You are viewing a plain text version of this content. The canonical link for it is here.

Posted to dev@lucene.apache.org by Michael Sokolov <ms...@gmail.com> on 2019/04/25 19:51:15 UTC

Improve performance of FST Arc traversal

I've been experimenting with a new FST encoding, and the performance
gains are exciting on FST-intensive benchmarks like for the suggesters
and for PKLookup in luceneutil. In our production system we see some
gains in regular search performance as well, although these are modest
since FST lookup is not a major component of our costs there. The
gains vary a lot depending on the workload and the makeup of the terms
encoded in the FST, but for example I've seen as much as a 2x speedup
in Fuzzy Suggester performance. I'd like to open an issue to discuss
further, and share a PR, but here's a quick summary of what the
proposed change is:

FST is basically a graph composed of Arcs. Today, outgoing Arcs of a
given Arc can be encoded in two ways: either as a list of
variable-length-encoded Arcs, or as an array of fixed-length-encoded
Arcs. When seeking in the FST (eg looking up a term), one matches
successive characters against the Arc labels in the graph. If Arcs are
encoded in the list format, we scan each item in the list to find a
matching label, terminating early since they are ordered (by label).
When Arcs are in the array format, we use a binary search to find an
Arc with a matching label. The array format is used when there are a
relatively larger number of Arcs, and more so nearer the start of FST
graph.The new "direct array" encoding stores outgoing Arcs in a
full-sized array big enough to cover the complete span of outgoing
labels, so we can address directly by label and avoid the binary
search. Generally such an array will have some gaps, so this
fundamentally offers a space/time tradeoff.

Unless there is some strenuous objection (FST must not be touched!),
I'll open an issue soon and post a patch for comments.

-Mike

---------------------------------------------------------------------
To unsubscribe, e-mail: dev-unsubscribe@lucene.apache.org
For additional commands, e-mail: dev-help@lucene.apache.org

Re: Improve performance of FST Arc traversal

Posted by Michael Sokolov <ms...@gmail.com>.

Yes I think so too.

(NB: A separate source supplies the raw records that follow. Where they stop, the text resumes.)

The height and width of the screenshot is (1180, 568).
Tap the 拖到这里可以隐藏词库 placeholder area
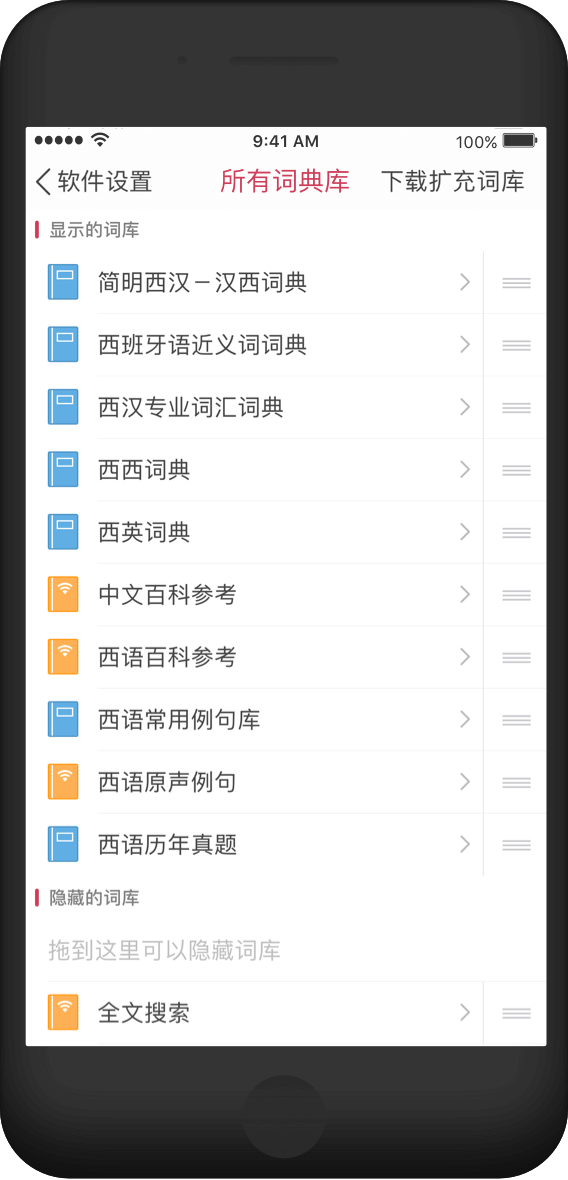pos(286,950)
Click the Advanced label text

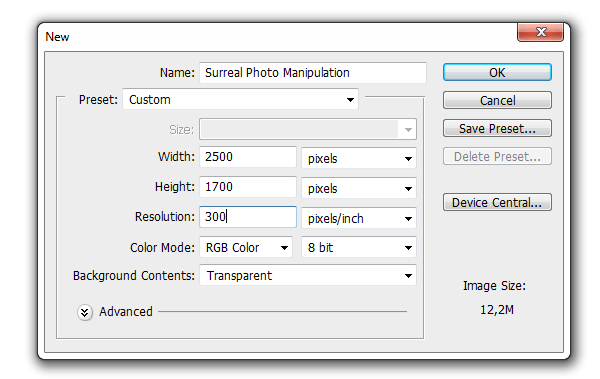[x=126, y=312]
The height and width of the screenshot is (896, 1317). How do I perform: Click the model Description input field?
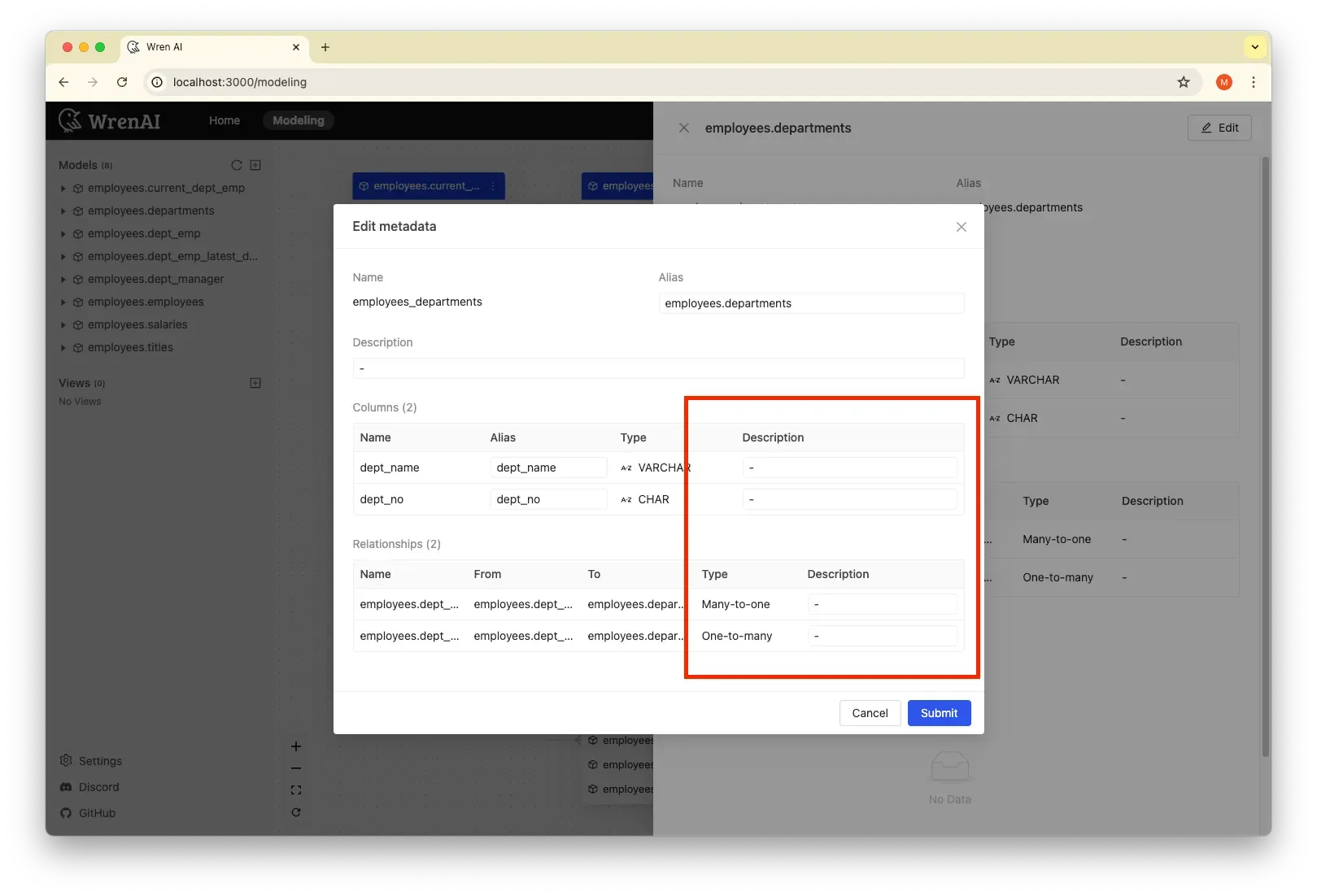pos(657,368)
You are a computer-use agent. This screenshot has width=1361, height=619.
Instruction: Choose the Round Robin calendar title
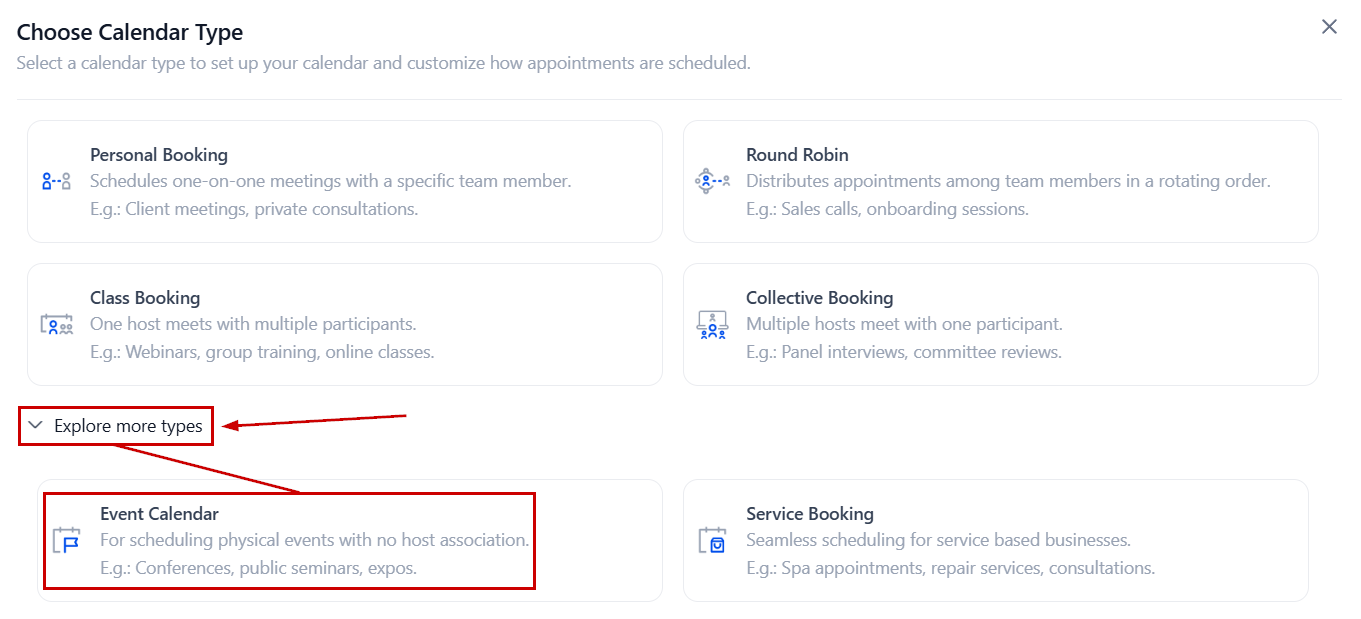797,155
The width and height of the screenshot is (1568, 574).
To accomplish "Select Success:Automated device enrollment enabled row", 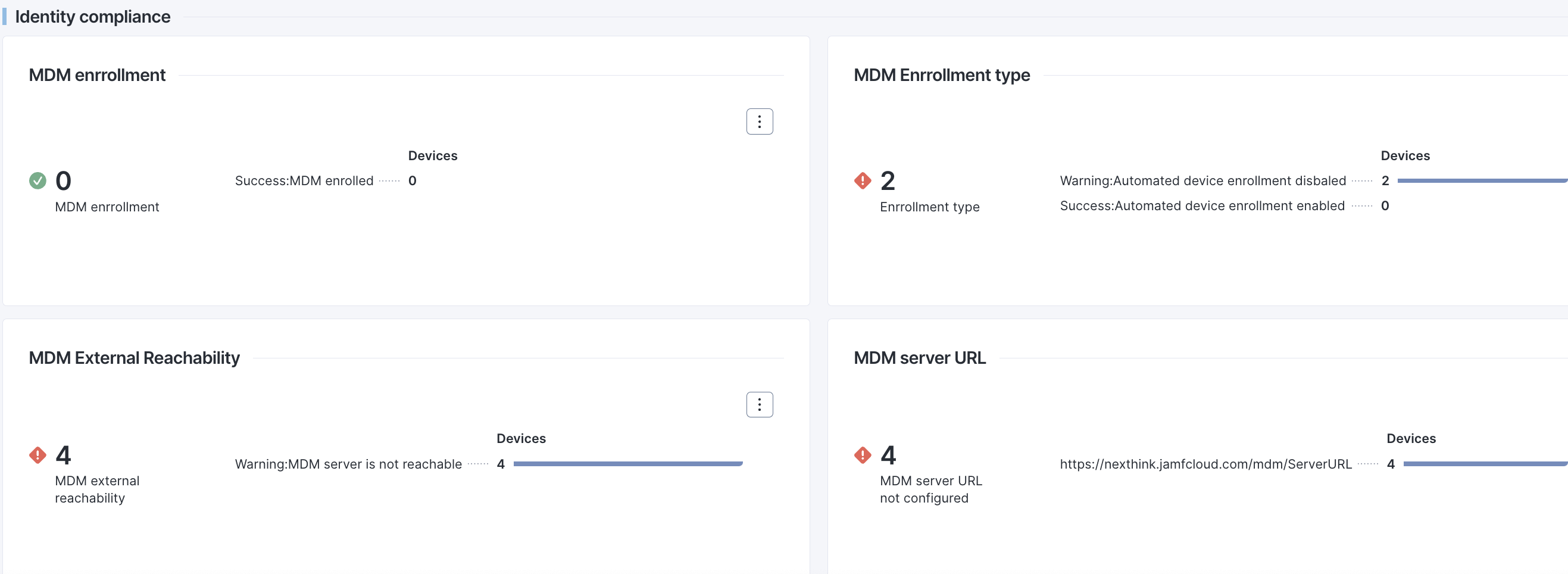I will coord(1201,206).
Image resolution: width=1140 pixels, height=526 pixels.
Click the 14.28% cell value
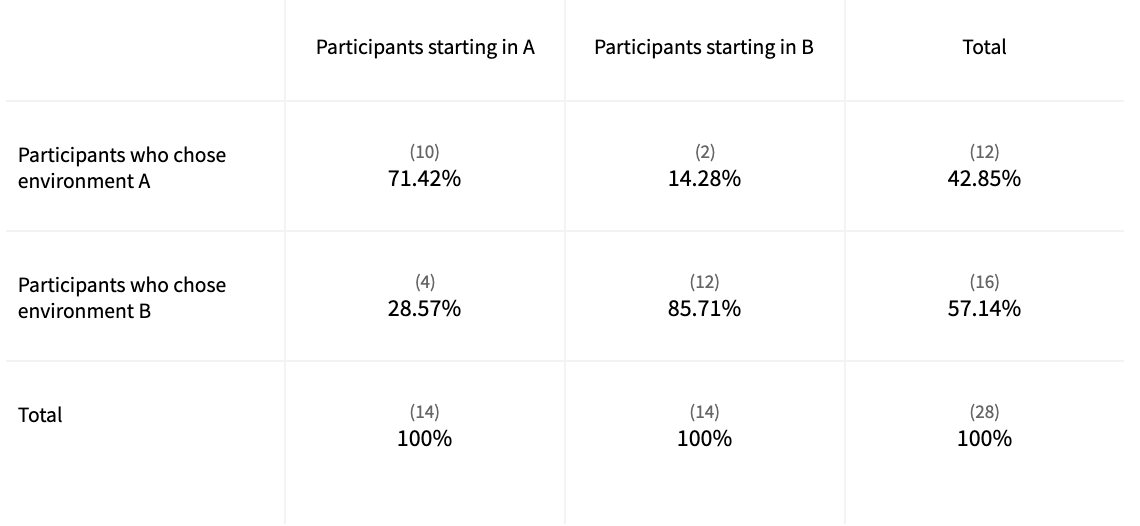point(704,179)
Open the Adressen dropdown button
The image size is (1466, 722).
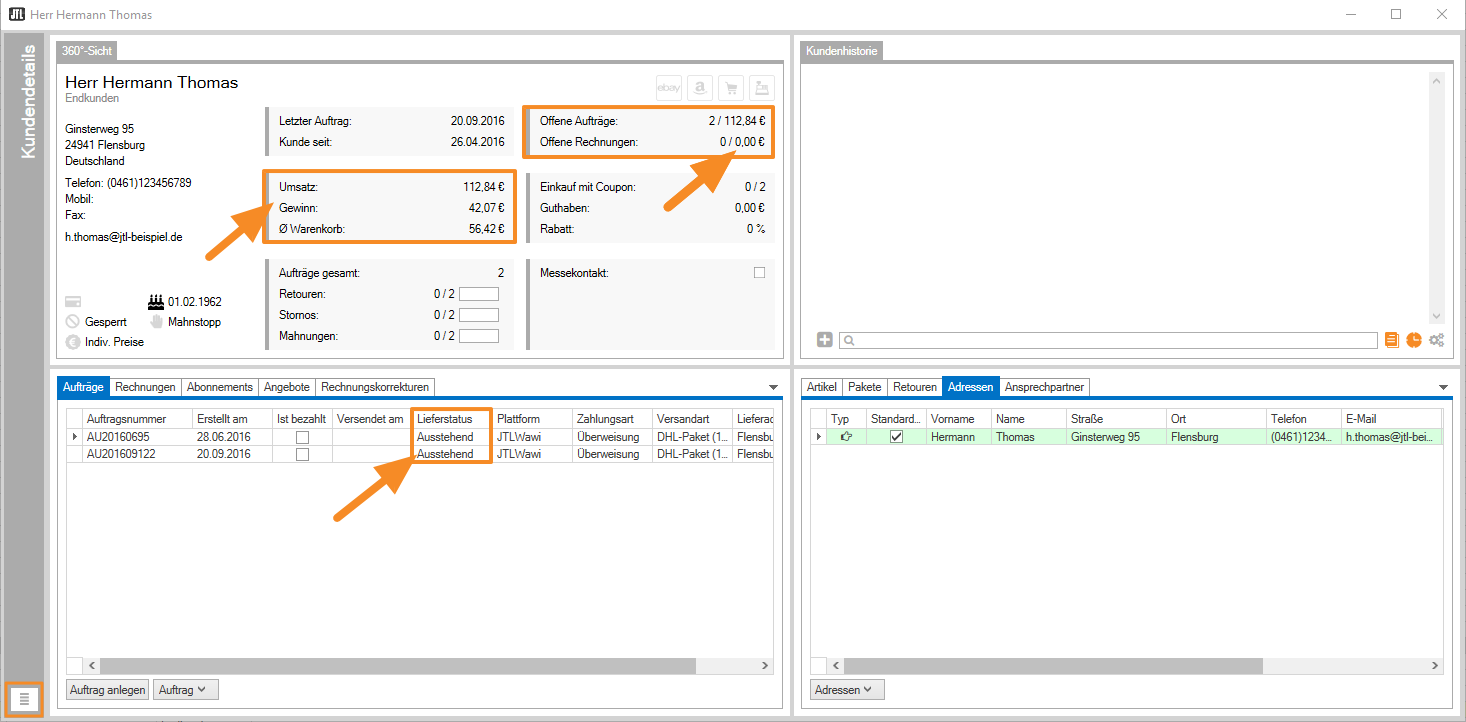(846, 689)
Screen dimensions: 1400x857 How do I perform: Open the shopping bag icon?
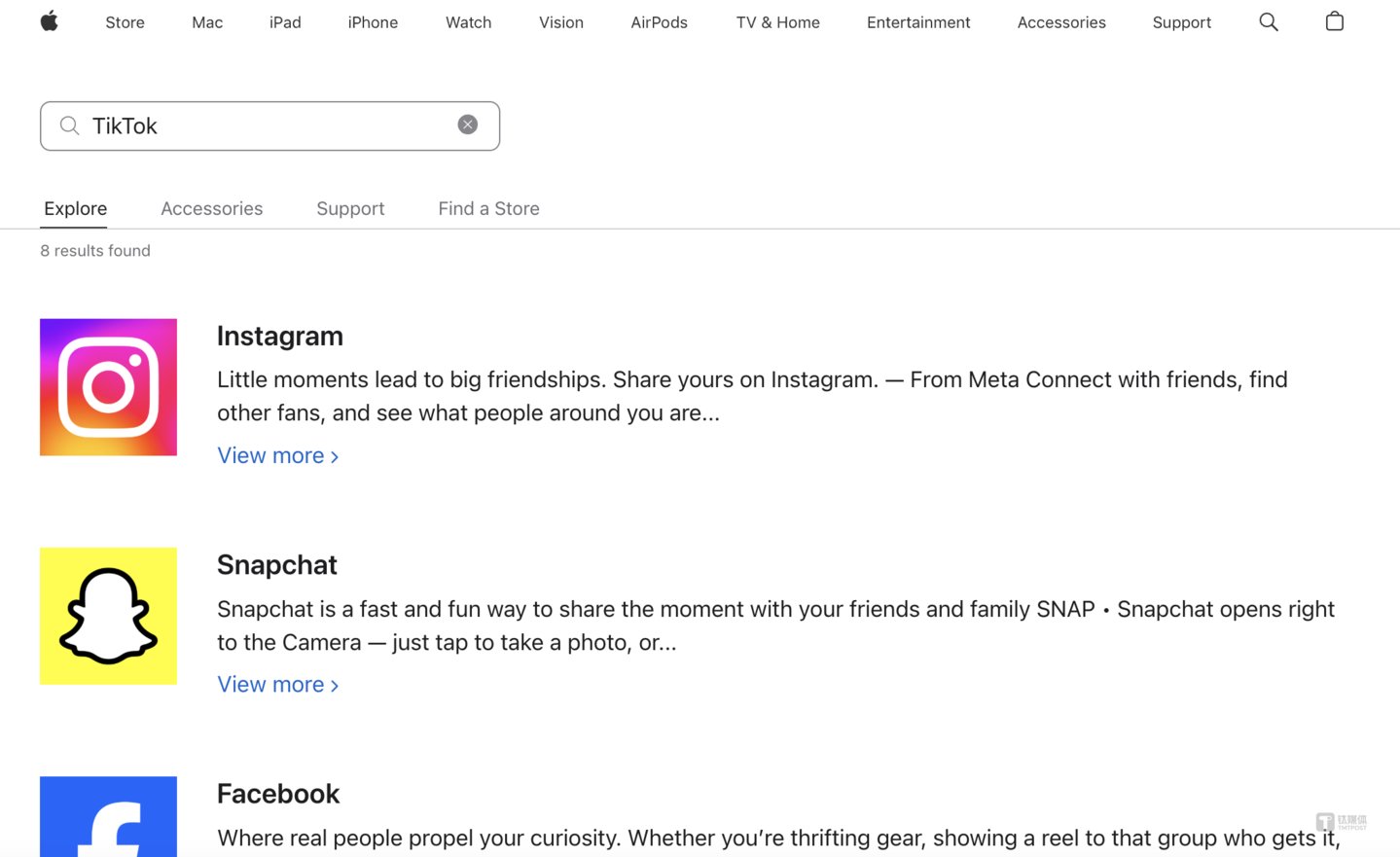[x=1334, y=21]
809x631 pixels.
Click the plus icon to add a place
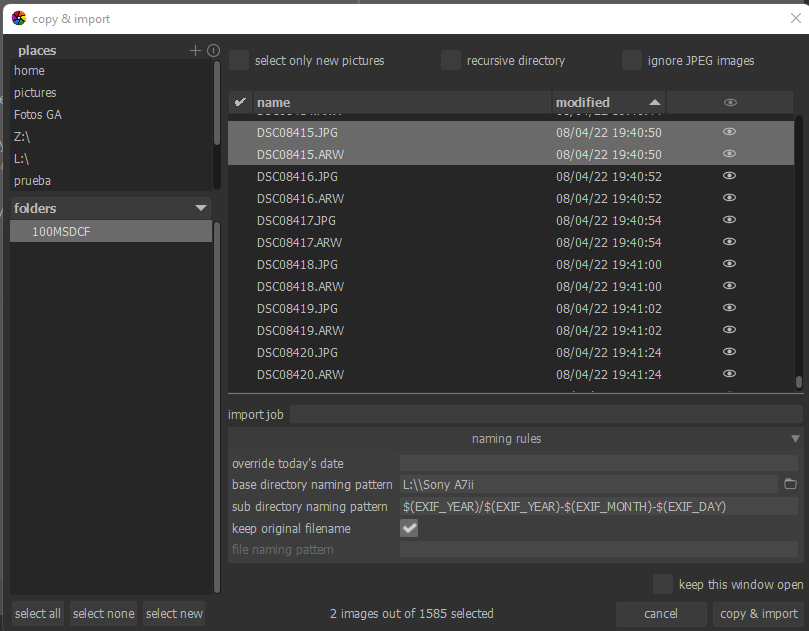(x=196, y=51)
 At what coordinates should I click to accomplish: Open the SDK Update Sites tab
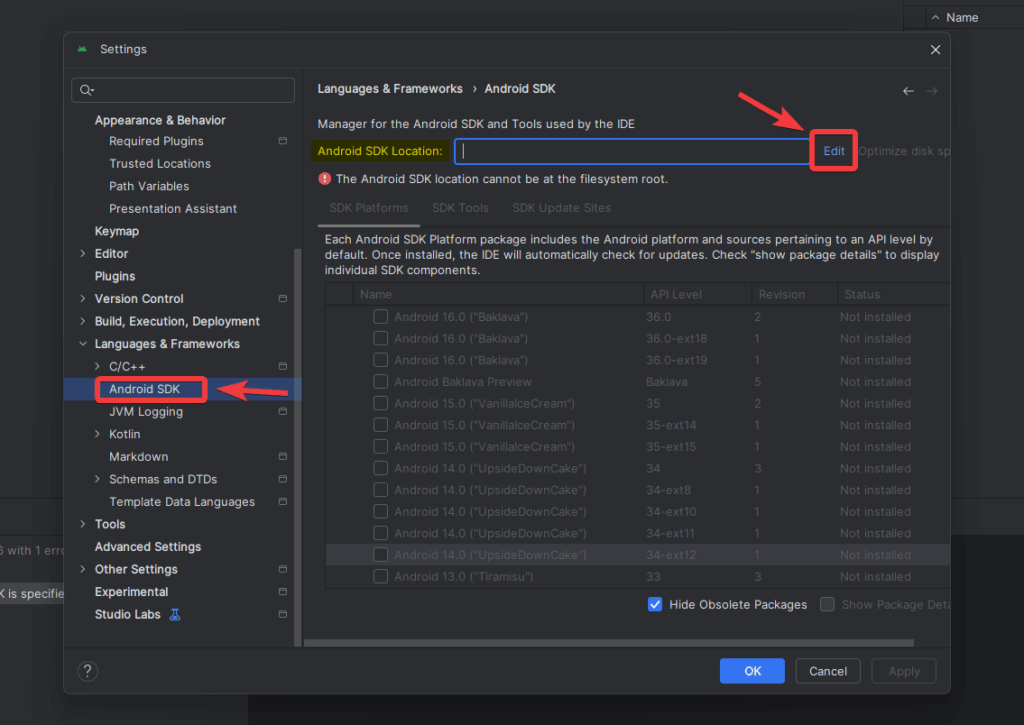[x=561, y=207]
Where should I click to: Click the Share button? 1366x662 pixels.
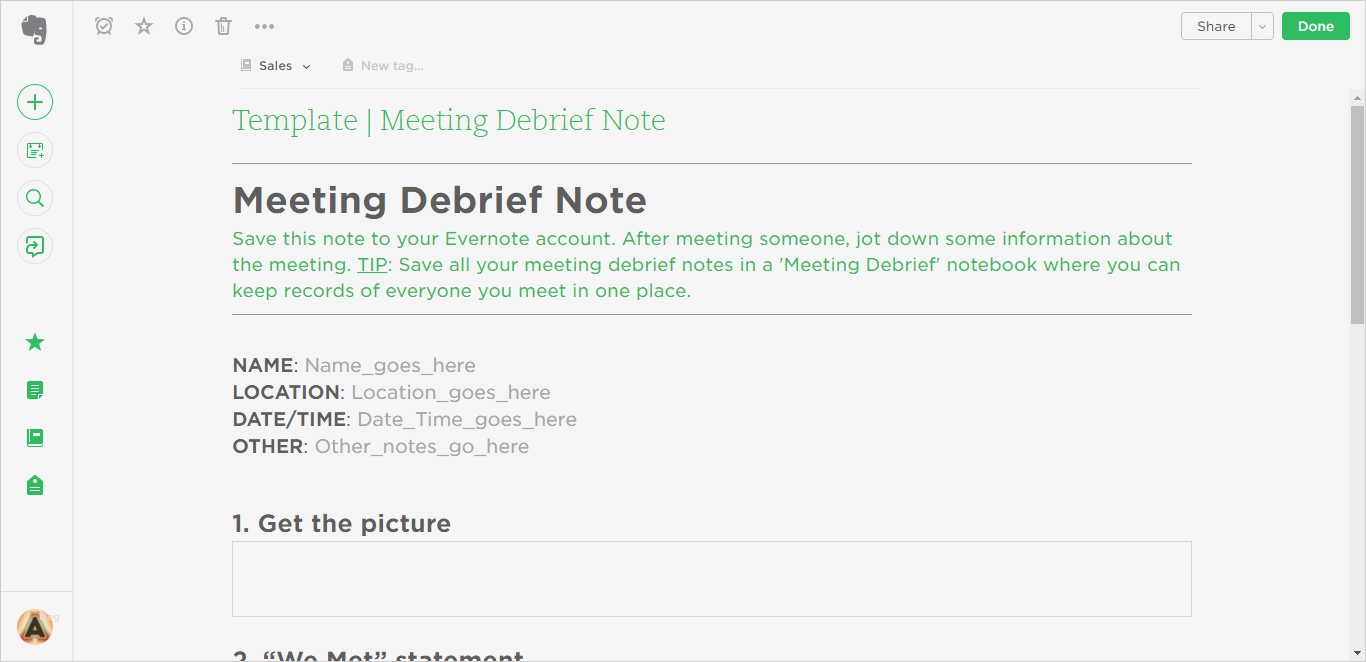(1216, 26)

Apparently this can be a ram hog if you have zillions
of fields?

 I plan to post an issue with more details over the weekend when I will
have the time to write up the results I saw.

On Fri, Apr 26, 2019, 10:31 AM David Smiley <da...@gmail.com>
wrote:

> Maybe what you propose would allow FST.cachedRootArcs to be eliminated?
> Basically your algorithm could decide that the root would always be direct
> access.
>
> ~ David Smiley
> Apache Lucene/Solr Search Developer
> http://www.linkedin.com/in/davidwsmiley
>
>
> On Thu, Apr 25, 2019 at 5:18 PM Dawid Weiss <da...@gmail.com> wrote:
>
>> > I'm curious how the hot cache you describe would be maintained and
>> > accessed.
>>
>> The only gain I was successful at was with static precomputed cache.
>> Calculated from a priori data (hot paths) or, in the extreme, the
>> entire FST is converted to a hash map. :) This allows very fast
>> lookups of any node-arc pair, but is not usable for enumerating
>> outgoing arcs (for example)... It's really something we did to
>> accelerate millions and millions of lookups over the FST (in an
>> otherwise not even Lucene-related data structure). I don't think it'll
>> be generally useful.
>>
>> > I know eg that the current implementation has a cache of the
>> > first 128 "root" arcs, which I guess are presumed to be
>> > highly-visited, but I think what you are describing is a more dynamic
>> > cache based on usage?
>>
>> I don't think it's an assumption of high-visited ratio... it's just a
>> limit so that we don't cache very extreme root node fan-outs. The
>> choice of this limit is very arbitrary I'd say...
>>
>> > Were you thinking that one would maintain an LRU
>> > cache say? Or was this some offline analysis you did based on access
>> > patterns?
>>
>> On patterns. So not generally useful.
>>
>> Don't get me wrong -- try to experiment with that constant-expanded
>> array... This can be useful especially for nodes close to the root (if
>> they're dense)... So definitely worth looking into.
>>
>> Dawid
>>
>> ---------------------------------------------------------------------
>> To unsubscribe, e-mail: dev-unsubscribe@lucene.apache.org
>> For additional commands, e-mail: dev-help@lucene.apache.org
>>
>>

Re: Improve performance of FST Arc traversal

Posted by David Smiley <da...@gmail.com>.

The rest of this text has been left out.